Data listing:
*-*-*

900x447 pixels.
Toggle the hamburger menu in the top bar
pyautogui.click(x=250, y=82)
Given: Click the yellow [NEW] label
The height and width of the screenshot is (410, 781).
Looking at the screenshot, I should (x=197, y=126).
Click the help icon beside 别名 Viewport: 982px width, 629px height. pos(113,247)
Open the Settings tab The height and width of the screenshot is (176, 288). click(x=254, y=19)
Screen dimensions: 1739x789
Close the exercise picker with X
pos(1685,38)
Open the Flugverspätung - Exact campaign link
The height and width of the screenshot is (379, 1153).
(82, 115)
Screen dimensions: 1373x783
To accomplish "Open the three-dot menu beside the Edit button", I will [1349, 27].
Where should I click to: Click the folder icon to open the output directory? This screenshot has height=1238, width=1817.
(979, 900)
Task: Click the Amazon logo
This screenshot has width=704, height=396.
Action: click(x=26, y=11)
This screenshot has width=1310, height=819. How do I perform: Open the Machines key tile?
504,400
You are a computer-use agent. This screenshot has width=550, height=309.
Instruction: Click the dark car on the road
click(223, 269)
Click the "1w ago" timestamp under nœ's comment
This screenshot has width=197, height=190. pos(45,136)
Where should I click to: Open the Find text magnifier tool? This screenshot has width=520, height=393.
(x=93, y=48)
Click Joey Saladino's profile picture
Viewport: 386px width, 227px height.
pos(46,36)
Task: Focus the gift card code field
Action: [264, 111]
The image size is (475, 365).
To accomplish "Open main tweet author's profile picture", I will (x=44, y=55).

*-*-*

AIM OF THE TASK>
Copy out the lines without any changes, starting at the line containing "This screenshot has width=1310, height=819." and continuing through the final line.

ANSWER IN FULL>
This screenshot has width=1310, height=819. How do I perform: Open the Machines key tile?
504,400
You are a computer-use agent. This screenshot has width=550, height=309.
Instruction: Click the dark car on the road
click(223, 269)
Click the "1w ago" timestamp under nœ's comment
This screenshot has width=197, height=190. pos(45,136)
Where should I click to: Open the Find text magnifier tool? This screenshot has width=520, height=393.
(x=93, y=48)
Click Joey Saladino's profile picture
Viewport: 386px width, 227px height.
pos(46,36)
Task: Focus the gift card code field
Action: [264, 111]
The image size is (475, 365).
To accomplish "Open main tweet author's profile picture", I will (x=44, y=55).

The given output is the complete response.